Inclusion of gender diversity language in corporate governance codes is also effective.
- Fortune Global 200 companies based in countries with gender diversity provisions in corporate governance codes averaged 24.2% women directors while companies based in countries without those guidelines had only 13.6% women-held board seats.
- Best performers include the U.K. whose strictly voluntary goal of 25% women’s board representation was based in gender diversity commitments imbedded in a revised corporate governance code resulting in 23.2% women-held board seats in FTSE 100 companies.
- Finland made gender diversity a requirement instead of a recommendation in their code and now all their blue-chip companies have 30% women’s representation. Australia’s Stock Exchangemade disclosure of gender diversity at all levels of a company a listing requirement resulting in 19.4% women directors, up from 8.2% in 2004.
The three largest economies in the world – U.S., China and Japan – have no national initiative to increase women’s board representation.
- From 2004-2014, all three countries posted the lowest rates of increase in the percentage of women directors:U.S. at 4.9%, China at 3.6% and Japan at 4.5%. European countries’ rates of increase averaged 16%, with Italy posting the highest rate of change at 24%.
The majority of companies with all-male boards are based primarily in the Asia-Pacific region.
- 16 of China’s 28 largest companies in the Fortune Global 200 do not have a single women director.
- Japan and South Korea still have minimal women’s presence on their boards, despite some recent improvements.
POSITIVE TRENDS: 2004-2014
Overall, more companies are adding at least 1 woman board director.
- From 2004 to 2014, the number of the 200 largest companies with at least 1 woman
director increased from 144 to 166.The majority of the increase has occurred since
2013 with 13 companies adding a woman director in 2013 or 2014.
More companies are reaching “critical mass” and most of those companies are European.

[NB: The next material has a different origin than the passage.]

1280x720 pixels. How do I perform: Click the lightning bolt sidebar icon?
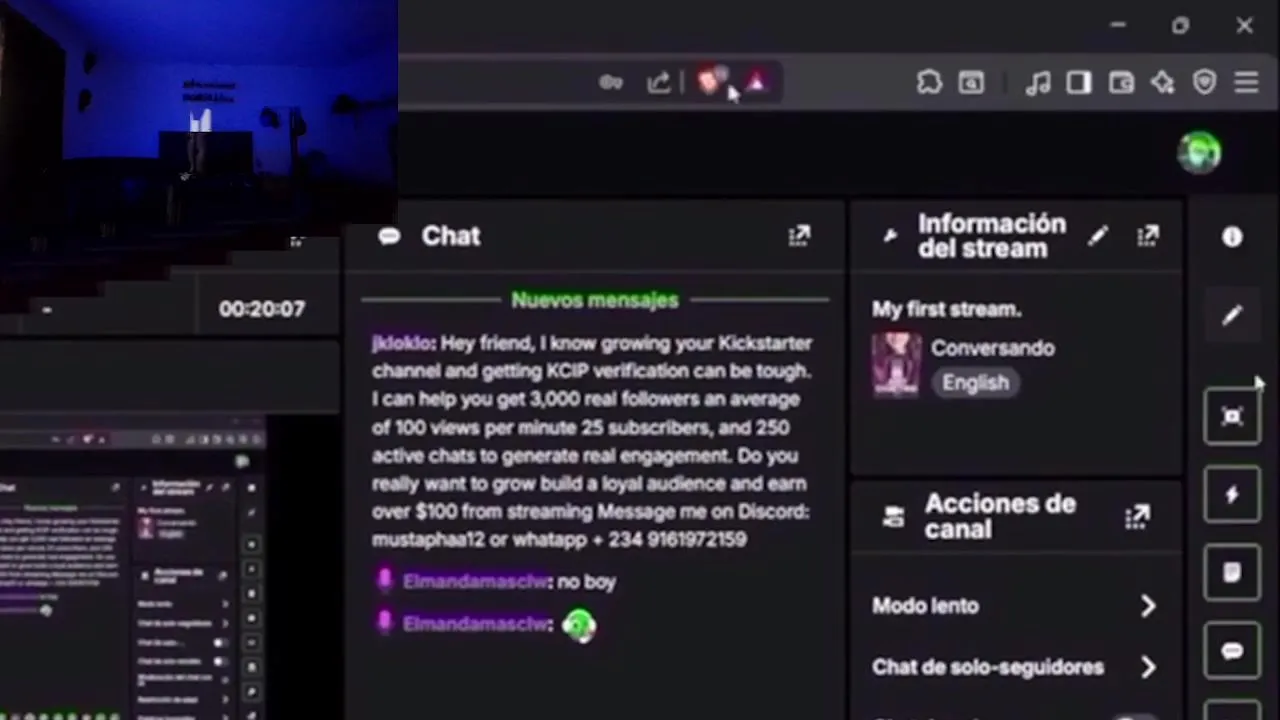[1232, 494]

- From 2004 to 2014, the number of companies with 3 or more women directors has increased from 37 to 80. 40% of the 200 largest companies now have a “critical mass” of women directors.
- In 2004, the majority (24 of 37) of the companies with 3 or more directors were based in the US. Now, the majority (49 of 80) of the companies with 3 or more directors are based in Europe.
Outside of the three largest economies, more and more countries are taking steps to improve women’s board representation through legislative mandates or private sector efforts.